One of Haringey’s reports included a single paragraph reference to the low savings and capital of the borough’s residents (48% have no savings or are in debt). This led to an FOI battle to retrieve the borough’s Housing Needs Survey, asking for the savings and capital data broken down by ethnicity. The Council argued that no report existed, but they released the data in raw form. The data, although of a quality equivalent to a not at all good secondary school statistics project, still showed the disadvantage to non-white groups from reliance on housing types requiring deposits and advance payments. This data was then fed back on planning applications and as a briefing to all Councillors.

The result was that Haringey revised its Housing Strategy so as not to support shared ownership (which requires deposits) as a preferred tenure for intermediate housing.

Only two borough leaderships in London specifically told residents to earn more money if they wanted to buy or rent the new homes being built: Haringey under Cllr Claire Kober, and Newham under its executive Mayor Sir Robin Wales, who told Focus E15 campaigners, ‘if you can’t afford to live in Newham, you can’t afford to live in Newham’. Both of these leaderships were deselected by Labour Party members, and driven out of office in 2018.

 

Mayors’ rent (London Affordable Rent or LAR)

The emergence of Mayors’ rent, with a briefing operation around it (saying that it’s based on Social Rent, it’s close to Social Rent, and it’s soon to converge with Social Rent) meant the need to catch up on the argument and the data.

With a table of rent figures to prove that the developers GLA and Officers were not telling the truth, because LAR is £60 pw higher than current council rents in London for two bed properties, we were ready to comment on every planning application that used Mayor’s rent, lodge official complaints about the misinformation in Planning Reports and other official documents about it, brief local election candidates, and then brief the Cllrs who were elected afterwards.

The result was that Haringey revised its Housing Strategy to support Social Rent only, and not to support LAR for social/affordable rented housing; and this policy is not just for council housing, but for all affordable providers, such as housing associations.

Sadly however this is an argument going begging at the GLA, and it is the GLA that is promoting higher rents for social rent tenants so assiduously.

 

Child yields and child free development

The developers’ push for smaller and smaller homes has raised the issue of very low and unrealistic Child yields (and therefore developers not needing to provide play spaces), and the wider issue of child free development.
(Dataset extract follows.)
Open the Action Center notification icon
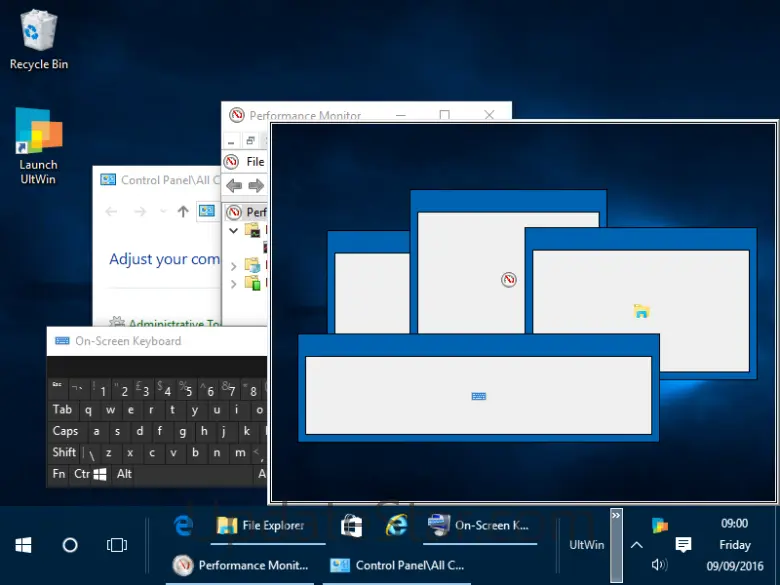Viewport: 780px width, 585px height. pos(683,545)
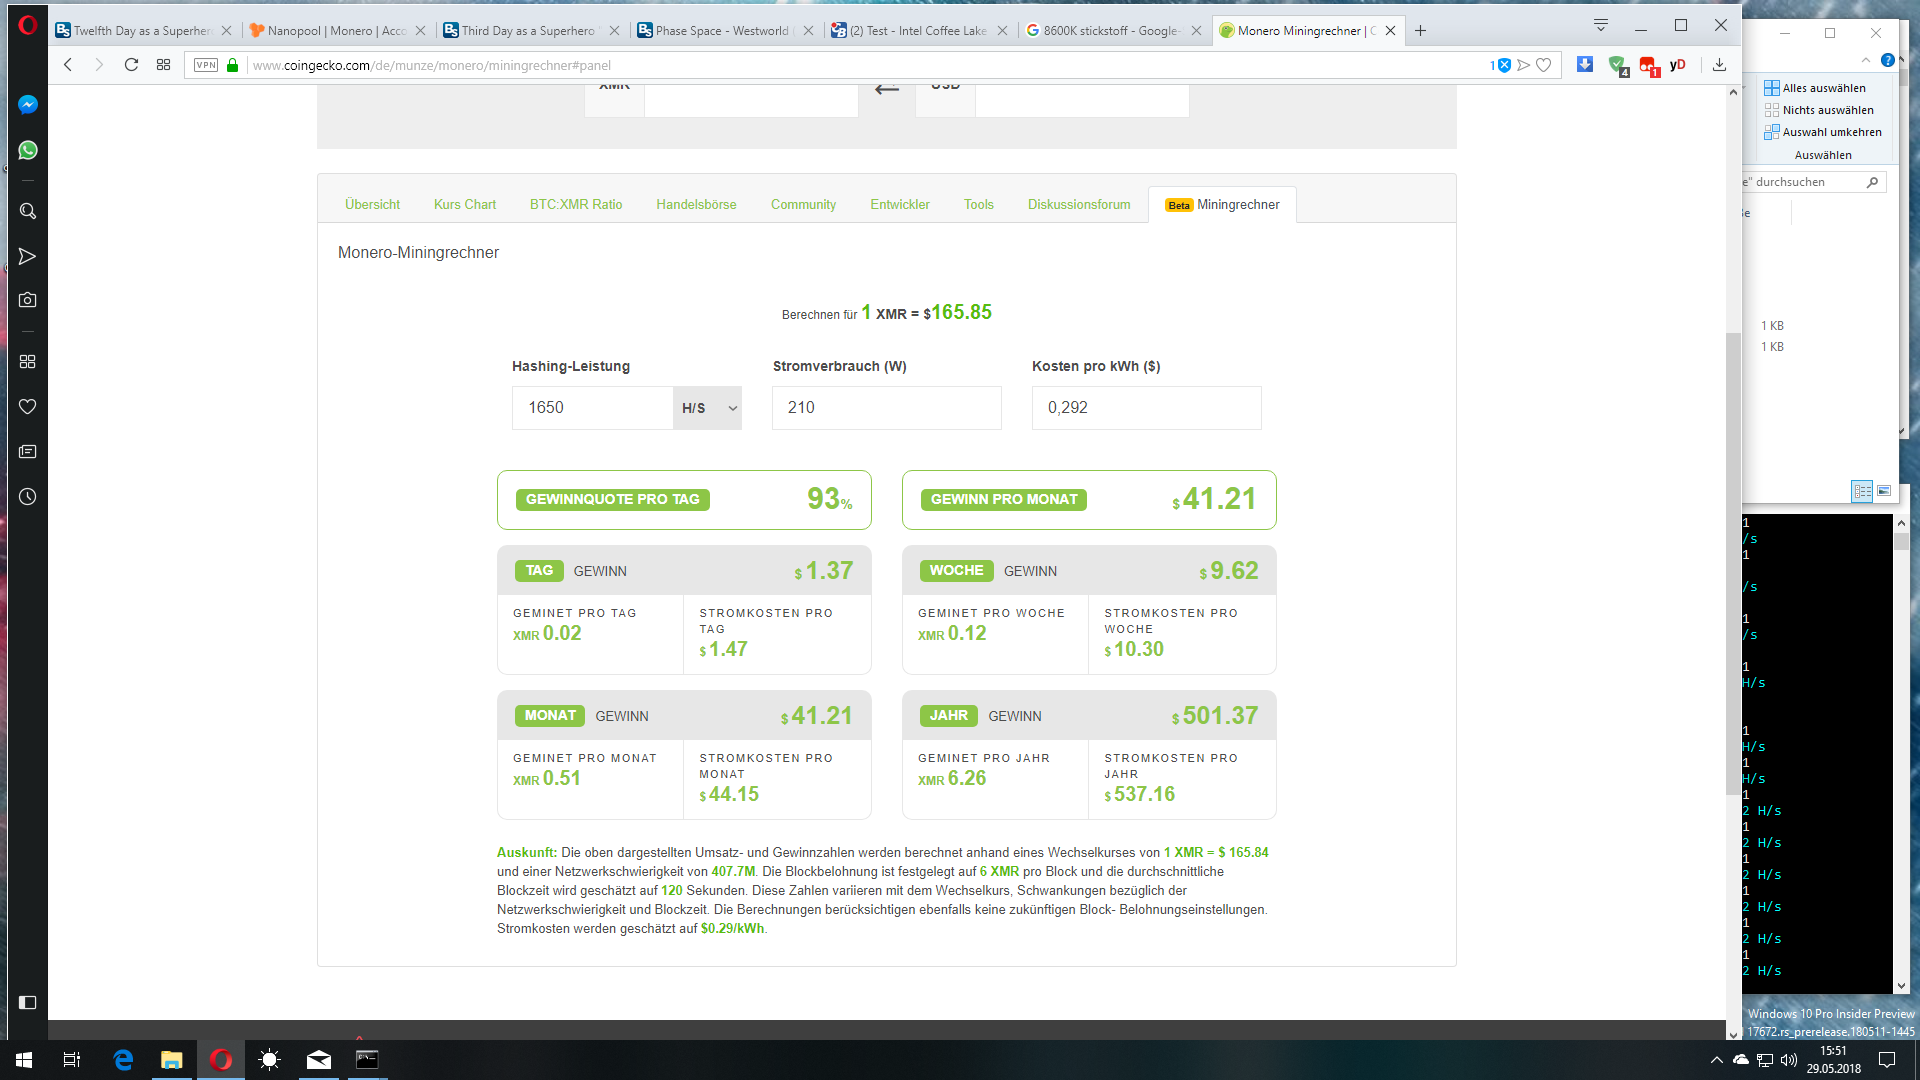Open Snapshot camera tool in sidebar

click(28, 300)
We tackled the issue of defective child yield data at Haringey and with the GLA. The GLA are especially bad on this one, seemingly captured by developer interests which seek the ‘freedom’ not to build any family sized market dwellings at all. This prompted some interesting research on whether or not owner occupiers have children (they do in fact have children, and as often as anyone else does). The Examinations in Public of the London and borough plans are very good for this kind of work, and brought us in touch with a group who had been campaigning over child play spaces for years.

 

Tenure segregation

This is another huge issue, it is happening everywhere and can be exposed and opposed through planning documents and the planning process. It is notable that both Sadiq Khan and the Tory government jumped to denounce segregation. There is loads more to do here.